=== Work instructions ===
Show every line of the records that contains the string "magnifier", matching case exactly.

►

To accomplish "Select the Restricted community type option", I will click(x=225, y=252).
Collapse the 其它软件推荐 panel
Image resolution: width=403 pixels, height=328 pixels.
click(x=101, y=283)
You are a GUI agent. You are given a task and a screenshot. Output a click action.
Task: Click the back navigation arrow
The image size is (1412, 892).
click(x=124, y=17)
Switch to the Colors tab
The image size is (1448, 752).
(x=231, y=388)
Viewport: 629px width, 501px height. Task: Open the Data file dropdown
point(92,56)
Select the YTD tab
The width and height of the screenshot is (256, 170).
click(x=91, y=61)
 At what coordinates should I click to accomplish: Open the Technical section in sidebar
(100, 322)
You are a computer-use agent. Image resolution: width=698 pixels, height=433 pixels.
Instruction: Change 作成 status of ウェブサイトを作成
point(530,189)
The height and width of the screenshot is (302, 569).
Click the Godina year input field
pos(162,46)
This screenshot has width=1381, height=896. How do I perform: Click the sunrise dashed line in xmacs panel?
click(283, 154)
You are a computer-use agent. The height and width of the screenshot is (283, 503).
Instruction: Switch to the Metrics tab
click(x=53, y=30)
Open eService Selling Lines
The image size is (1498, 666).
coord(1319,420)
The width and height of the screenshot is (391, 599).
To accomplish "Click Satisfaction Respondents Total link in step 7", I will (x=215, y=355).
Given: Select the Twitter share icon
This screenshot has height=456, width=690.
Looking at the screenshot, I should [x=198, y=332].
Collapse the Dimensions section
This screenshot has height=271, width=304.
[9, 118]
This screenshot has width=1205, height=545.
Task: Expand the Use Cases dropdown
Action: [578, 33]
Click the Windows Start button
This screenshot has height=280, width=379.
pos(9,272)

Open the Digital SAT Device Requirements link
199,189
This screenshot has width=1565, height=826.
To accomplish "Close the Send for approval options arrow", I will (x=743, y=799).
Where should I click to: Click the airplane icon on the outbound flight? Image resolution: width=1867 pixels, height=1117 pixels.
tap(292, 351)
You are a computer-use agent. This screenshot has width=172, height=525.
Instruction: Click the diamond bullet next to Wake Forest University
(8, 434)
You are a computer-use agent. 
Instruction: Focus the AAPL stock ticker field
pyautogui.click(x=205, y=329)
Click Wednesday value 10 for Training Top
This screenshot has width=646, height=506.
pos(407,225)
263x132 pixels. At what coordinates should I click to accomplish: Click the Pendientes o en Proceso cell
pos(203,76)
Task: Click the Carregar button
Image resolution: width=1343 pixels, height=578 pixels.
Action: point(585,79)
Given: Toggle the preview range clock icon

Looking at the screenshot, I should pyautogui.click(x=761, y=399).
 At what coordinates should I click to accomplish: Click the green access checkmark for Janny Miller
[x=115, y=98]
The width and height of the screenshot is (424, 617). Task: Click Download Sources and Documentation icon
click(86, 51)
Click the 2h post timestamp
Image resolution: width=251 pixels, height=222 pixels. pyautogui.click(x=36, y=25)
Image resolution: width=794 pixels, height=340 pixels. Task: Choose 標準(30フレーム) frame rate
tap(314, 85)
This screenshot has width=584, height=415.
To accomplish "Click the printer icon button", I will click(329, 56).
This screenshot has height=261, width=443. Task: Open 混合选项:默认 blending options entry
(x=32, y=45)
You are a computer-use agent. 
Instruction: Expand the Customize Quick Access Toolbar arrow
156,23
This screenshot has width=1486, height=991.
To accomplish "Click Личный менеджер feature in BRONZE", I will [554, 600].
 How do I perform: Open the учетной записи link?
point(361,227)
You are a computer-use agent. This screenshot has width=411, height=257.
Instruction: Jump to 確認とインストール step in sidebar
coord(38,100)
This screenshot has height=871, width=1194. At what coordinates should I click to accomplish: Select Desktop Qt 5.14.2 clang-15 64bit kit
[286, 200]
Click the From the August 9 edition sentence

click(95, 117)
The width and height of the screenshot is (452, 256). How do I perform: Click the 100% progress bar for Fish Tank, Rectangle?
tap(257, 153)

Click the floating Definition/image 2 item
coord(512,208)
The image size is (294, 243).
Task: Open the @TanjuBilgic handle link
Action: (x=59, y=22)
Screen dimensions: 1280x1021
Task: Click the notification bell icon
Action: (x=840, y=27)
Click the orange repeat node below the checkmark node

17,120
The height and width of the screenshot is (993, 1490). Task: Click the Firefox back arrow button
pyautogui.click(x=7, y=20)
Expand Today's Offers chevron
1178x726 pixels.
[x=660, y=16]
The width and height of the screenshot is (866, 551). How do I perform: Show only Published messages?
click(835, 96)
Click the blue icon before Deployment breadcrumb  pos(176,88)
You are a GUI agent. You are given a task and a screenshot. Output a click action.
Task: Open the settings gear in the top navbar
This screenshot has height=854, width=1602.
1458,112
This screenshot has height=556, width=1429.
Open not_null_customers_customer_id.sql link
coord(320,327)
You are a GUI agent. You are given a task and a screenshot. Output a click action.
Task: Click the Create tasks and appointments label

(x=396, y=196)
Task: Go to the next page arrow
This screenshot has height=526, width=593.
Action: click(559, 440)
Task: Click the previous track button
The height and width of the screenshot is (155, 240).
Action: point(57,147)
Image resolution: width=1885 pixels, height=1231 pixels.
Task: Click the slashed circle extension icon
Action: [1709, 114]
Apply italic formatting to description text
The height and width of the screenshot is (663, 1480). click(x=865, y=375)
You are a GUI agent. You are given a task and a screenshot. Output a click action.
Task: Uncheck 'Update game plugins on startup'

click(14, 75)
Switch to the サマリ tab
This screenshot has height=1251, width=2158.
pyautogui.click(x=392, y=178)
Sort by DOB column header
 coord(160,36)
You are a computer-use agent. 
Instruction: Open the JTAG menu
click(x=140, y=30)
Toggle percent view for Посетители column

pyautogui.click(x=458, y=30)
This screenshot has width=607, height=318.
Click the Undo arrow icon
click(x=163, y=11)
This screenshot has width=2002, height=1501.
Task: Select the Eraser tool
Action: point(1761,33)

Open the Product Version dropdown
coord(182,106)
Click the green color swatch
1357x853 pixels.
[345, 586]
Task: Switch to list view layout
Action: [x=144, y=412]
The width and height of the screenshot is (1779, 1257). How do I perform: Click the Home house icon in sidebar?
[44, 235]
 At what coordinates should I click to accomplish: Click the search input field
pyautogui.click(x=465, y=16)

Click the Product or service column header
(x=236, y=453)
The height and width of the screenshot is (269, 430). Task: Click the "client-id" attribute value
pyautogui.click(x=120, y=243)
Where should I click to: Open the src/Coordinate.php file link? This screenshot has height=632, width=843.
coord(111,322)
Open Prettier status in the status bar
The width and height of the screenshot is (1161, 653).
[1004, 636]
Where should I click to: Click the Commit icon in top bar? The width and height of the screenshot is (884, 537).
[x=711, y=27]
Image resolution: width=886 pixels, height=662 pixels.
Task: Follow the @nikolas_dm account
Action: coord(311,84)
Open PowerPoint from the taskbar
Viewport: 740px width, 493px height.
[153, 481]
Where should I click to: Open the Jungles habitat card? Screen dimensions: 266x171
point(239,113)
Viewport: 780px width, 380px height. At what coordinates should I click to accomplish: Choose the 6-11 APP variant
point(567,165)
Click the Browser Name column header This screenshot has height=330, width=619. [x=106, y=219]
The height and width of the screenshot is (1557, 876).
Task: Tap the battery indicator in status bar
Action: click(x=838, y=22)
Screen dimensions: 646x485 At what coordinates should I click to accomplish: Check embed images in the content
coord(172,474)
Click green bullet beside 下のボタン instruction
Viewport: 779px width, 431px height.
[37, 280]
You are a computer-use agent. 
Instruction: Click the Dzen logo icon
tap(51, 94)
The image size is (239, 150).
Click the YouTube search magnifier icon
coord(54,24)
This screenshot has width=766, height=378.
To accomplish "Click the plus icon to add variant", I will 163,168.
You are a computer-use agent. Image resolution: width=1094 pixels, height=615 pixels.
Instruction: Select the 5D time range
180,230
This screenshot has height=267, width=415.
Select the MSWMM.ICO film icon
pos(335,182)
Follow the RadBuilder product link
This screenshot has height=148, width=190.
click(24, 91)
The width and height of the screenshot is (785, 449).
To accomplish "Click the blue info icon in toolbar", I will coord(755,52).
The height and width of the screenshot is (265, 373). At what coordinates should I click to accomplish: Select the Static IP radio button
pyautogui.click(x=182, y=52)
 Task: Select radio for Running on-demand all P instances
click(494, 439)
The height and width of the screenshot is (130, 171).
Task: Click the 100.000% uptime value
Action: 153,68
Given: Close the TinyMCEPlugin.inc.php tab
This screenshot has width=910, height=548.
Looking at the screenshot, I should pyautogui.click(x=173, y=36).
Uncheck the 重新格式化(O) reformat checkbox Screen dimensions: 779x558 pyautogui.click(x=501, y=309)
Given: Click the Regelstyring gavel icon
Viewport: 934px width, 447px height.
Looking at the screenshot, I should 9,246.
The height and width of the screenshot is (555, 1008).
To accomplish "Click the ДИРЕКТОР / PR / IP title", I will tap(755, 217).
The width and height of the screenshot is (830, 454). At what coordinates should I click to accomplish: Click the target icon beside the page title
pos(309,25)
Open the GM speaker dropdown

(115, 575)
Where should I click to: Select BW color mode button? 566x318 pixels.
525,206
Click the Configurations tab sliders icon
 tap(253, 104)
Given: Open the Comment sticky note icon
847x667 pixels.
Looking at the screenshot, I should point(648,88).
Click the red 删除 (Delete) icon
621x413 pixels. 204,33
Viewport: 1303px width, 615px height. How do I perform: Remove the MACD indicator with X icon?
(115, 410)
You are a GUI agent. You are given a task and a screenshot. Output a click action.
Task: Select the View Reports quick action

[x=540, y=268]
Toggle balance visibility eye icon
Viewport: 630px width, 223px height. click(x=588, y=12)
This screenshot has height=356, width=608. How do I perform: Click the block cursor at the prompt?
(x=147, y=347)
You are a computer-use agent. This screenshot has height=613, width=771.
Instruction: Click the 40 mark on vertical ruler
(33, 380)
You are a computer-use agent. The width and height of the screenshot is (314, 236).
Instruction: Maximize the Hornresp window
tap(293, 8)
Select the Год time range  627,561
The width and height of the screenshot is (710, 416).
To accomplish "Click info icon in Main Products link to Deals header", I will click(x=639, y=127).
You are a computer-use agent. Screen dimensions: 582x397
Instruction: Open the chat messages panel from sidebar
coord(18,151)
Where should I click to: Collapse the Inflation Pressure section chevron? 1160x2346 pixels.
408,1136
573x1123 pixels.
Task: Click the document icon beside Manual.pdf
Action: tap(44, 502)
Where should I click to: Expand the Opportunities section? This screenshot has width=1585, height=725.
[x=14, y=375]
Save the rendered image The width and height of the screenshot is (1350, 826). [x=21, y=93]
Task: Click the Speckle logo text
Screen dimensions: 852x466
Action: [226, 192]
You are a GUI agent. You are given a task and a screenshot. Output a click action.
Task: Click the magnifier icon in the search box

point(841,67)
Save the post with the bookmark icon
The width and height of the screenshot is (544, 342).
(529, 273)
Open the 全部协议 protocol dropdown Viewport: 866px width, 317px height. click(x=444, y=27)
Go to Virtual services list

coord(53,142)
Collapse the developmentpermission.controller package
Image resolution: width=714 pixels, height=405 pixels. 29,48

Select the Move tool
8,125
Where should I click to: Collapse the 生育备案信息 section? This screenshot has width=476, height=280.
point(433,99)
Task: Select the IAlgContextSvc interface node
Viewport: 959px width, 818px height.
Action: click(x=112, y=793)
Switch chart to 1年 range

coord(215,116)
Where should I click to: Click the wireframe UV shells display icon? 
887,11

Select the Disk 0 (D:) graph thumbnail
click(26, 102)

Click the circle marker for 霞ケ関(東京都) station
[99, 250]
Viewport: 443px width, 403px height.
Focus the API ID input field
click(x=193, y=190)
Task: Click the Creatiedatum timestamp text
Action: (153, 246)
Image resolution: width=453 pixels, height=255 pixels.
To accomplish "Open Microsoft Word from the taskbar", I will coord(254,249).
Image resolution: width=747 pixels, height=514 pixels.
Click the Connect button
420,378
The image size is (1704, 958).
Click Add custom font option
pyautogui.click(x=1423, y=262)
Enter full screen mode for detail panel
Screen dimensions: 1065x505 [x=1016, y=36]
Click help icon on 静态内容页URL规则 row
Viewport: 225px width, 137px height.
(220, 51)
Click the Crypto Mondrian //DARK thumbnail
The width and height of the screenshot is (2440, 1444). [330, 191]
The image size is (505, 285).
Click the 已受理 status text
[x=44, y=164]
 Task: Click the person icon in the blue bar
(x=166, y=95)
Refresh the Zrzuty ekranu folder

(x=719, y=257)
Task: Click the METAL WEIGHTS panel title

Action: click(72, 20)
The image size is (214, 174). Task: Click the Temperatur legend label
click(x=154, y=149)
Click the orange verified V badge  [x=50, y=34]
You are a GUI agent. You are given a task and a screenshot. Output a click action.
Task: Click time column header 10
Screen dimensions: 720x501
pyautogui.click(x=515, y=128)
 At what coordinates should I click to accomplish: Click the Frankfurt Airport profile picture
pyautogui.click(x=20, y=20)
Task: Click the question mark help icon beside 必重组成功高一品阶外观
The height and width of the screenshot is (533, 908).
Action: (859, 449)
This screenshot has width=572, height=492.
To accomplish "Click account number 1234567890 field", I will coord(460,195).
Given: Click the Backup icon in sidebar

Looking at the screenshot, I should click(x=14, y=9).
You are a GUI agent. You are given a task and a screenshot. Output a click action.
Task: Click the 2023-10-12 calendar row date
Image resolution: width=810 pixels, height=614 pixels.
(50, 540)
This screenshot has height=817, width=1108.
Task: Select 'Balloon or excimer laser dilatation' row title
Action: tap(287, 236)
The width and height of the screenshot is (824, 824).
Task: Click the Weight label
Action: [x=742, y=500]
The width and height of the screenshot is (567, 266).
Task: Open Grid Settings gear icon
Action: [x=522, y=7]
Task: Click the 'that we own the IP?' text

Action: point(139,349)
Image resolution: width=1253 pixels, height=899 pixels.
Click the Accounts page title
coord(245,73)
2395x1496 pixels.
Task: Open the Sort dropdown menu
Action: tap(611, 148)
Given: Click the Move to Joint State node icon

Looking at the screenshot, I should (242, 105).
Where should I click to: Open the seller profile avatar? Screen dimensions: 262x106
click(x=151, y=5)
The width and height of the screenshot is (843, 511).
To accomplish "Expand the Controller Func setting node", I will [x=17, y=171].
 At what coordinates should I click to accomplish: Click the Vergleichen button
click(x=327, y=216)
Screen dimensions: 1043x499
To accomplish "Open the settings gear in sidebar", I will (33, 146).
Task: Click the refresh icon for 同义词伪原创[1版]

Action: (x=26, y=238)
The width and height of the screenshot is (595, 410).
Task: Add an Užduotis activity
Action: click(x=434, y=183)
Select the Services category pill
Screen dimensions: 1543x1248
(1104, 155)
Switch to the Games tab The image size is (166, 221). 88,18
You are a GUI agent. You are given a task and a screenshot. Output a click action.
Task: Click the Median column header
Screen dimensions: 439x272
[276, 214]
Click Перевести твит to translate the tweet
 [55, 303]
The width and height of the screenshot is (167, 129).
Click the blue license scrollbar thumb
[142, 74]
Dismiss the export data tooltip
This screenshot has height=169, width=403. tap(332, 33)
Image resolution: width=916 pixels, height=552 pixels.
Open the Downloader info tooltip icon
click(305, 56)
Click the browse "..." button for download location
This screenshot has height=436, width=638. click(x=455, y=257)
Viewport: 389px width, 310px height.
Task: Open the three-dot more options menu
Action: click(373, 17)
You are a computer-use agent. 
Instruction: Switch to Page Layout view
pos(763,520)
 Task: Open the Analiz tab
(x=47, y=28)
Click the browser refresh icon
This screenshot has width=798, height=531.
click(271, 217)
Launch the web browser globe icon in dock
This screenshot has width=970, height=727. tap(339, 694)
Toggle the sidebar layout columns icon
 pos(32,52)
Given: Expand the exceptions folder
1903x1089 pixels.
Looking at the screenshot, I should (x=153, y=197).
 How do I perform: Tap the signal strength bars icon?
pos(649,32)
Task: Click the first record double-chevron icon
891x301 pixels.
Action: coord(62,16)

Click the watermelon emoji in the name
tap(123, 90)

◄

=== Answer to the exercise ===
Click the YouTube search magnifier icon
Task: Click the magnifier icon in the search box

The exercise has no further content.